== TASK DETAILS ==
Would you print out every entry exactly as given?

== RECORDED INFORMATION ==
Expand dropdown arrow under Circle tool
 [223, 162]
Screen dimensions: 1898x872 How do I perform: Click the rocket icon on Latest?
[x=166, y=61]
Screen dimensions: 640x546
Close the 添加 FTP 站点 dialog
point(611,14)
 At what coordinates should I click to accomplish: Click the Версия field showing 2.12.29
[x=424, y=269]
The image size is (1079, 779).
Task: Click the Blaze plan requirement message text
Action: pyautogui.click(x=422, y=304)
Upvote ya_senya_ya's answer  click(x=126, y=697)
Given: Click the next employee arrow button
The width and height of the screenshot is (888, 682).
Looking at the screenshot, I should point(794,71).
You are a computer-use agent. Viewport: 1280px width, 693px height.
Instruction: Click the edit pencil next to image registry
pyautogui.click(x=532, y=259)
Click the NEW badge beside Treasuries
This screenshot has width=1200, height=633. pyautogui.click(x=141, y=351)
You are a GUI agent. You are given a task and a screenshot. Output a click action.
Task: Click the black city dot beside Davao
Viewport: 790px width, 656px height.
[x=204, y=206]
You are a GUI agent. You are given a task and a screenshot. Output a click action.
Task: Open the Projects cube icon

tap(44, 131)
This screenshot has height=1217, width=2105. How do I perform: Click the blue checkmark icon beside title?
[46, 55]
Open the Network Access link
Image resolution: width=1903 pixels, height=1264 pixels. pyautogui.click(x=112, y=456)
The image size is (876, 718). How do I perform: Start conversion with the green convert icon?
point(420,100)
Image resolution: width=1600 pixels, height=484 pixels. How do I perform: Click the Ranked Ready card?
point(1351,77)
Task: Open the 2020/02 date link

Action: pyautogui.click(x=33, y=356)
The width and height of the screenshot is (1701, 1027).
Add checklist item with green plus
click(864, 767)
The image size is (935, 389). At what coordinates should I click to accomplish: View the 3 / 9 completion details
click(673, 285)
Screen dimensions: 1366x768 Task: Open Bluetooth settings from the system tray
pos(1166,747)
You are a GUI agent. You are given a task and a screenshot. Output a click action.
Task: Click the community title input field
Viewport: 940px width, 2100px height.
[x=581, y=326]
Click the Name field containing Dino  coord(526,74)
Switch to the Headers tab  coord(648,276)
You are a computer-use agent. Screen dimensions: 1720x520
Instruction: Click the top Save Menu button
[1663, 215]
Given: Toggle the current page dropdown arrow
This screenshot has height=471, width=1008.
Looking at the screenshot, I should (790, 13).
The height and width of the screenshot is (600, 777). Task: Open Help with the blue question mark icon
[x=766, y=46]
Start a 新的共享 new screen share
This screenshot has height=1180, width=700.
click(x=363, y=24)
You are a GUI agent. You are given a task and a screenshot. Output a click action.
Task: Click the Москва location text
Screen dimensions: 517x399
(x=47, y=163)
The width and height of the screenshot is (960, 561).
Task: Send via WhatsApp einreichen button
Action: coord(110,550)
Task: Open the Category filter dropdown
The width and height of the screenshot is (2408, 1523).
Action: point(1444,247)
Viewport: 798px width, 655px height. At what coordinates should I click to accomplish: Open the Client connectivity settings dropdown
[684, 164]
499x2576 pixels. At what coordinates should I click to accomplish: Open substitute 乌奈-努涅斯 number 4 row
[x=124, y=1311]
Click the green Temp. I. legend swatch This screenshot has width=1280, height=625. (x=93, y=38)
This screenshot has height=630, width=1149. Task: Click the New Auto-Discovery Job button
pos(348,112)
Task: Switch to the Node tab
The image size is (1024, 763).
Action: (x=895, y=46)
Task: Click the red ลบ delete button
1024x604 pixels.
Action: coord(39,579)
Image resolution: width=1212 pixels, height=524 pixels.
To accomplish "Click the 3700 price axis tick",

== RESULT FOR THIS TASK ==
Expand dropdown arrow under Circle tool
 [223, 162]
Screen dimensions: 1898x872 How do I perform: Click the rocket icon on Latest?
[x=166, y=61]
Screen dimensions: 640x546
Close the 添加 FTP 站点 dialog
point(611,14)
 At what coordinates should I click to accomplish: Click the Версия field showing 2.12.29
[x=424, y=269]
The image size is (1079, 779).
Task: Click the Blaze plan requirement message text
Action: pyautogui.click(x=422, y=304)
Upvote ya_senya_ya's answer  click(x=126, y=697)
Given: Click the next employee arrow button
The width and height of the screenshot is (888, 682).
Looking at the screenshot, I should point(794,71).
You are a computer-use agent. Viewport: 1280px width, 693px height.
Instruction: Click the edit pencil next to image registry
pyautogui.click(x=532, y=259)
Click the NEW badge beside Treasuries
This screenshot has width=1200, height=633. pyautogui.click(x=141, y=351)
You are a GUI agent. You are given a task and a screenshot. Output a click action.
Task: Click the black city dot beside Davao
Viewport: 790px width, 656px height.
[x=204, y=206]
You are a GUI agent. You are given a task and a screenshot. Output a click action.
Task: Open the Projects cube icon

tap(44, 131)
This screenshot has height=1217, width=2105. How do I perform: Click the blue checkmark icon beside title?
[46, 55]
Open the Network Access link
Image resolution: width=1903 pixels, height=1264 pixels. pyautogui.click(x=112, y=456)
The image size is (876, 718). How do I perform: Start conversion with the green convert icon?
point(420,100)
Image resolution: width=1600 pixels, height=484 pixels. How do I perform: Click the Ranked Ready card?
point(1351,77)
Task: Open the 2020/02 date link

Action: pyautogui.click(x=33, y=356)
The width and height of the screenshot is (1701, 1027).
Add checklist item with green plus
click(864, 767)
The image size is (935, 389). At what coordinates should I click to accomplish: View the 3 / 9 completion details
click(673, 285)
Screen dimensions: 1366x768 Task: Open Bluetooth settings from the system tray
pos(1166,747)
You are a GUI agent. You are given a task and a screenshot. Output a click action.
Task: Click the community title input field
Viewport: 940px width, 2100px height.
[x=581, y=326]
Click the Name field containing Dino  coord(526,74)
Switch to the Headers tab  coord(648,276)
You are a computer-use agent. Screen dimensions: 1720x520
Instruction: Click the top Save Menu button
[1663, 215]
Given: Toggle the current page dropdown arrow
This screenshot has height=471, width=1008.
Looking at the screenshot, I should (790, 13).
The height and width of the screenshot is (600, 777). Task: Open Help with the blue question mark icon
[x=766, y=46]
Start a 新的共享 new screen share
This screenshot has height=1180, width=700.
click(x=363, y=24)
You are a GUI agent. You are given a task and a screenshot. Output a click action.
Task: Click the Москва location text
Screen dimensions: 517x399
(x=47, y=163)
The width and height of the screenshot is (960, 561).
Task: Send via WhatsApp einreichen button
Action: coord(110,550)
Task: Open the Category filter dropdown
The width and height of the screenshot is (2408, 1523).
Action: point(1444,247)
Viewport: 798px width, 655px height. At what coordinates should I click to accomplish: Open the Client connectivity settings dropdown
[684, 164]
499x2576 pixels. At what coordinates should I click to accomplish: Open substitute 乌奈-努涅斯 number 4 row
[x=124, y=1311]
Click the green Temp. I. legend swatch This screenshot has width=1280, height=625. (x=93, y=38)
This screenshot has height=630, width=1149. Task: Click the New Auto-Discovery Job button
pos(348,112)
Task: Switch to the Node tab
The image size is (1024, 763).
Action: (x=895, y=46)
Task: Click the red ลบ delete button
1024x604 pixels.
Action: coord(39,579)
Image resolution: width=1212 pixels, height=524 pixels.
To accomplish "Click the 3700 price axis tick",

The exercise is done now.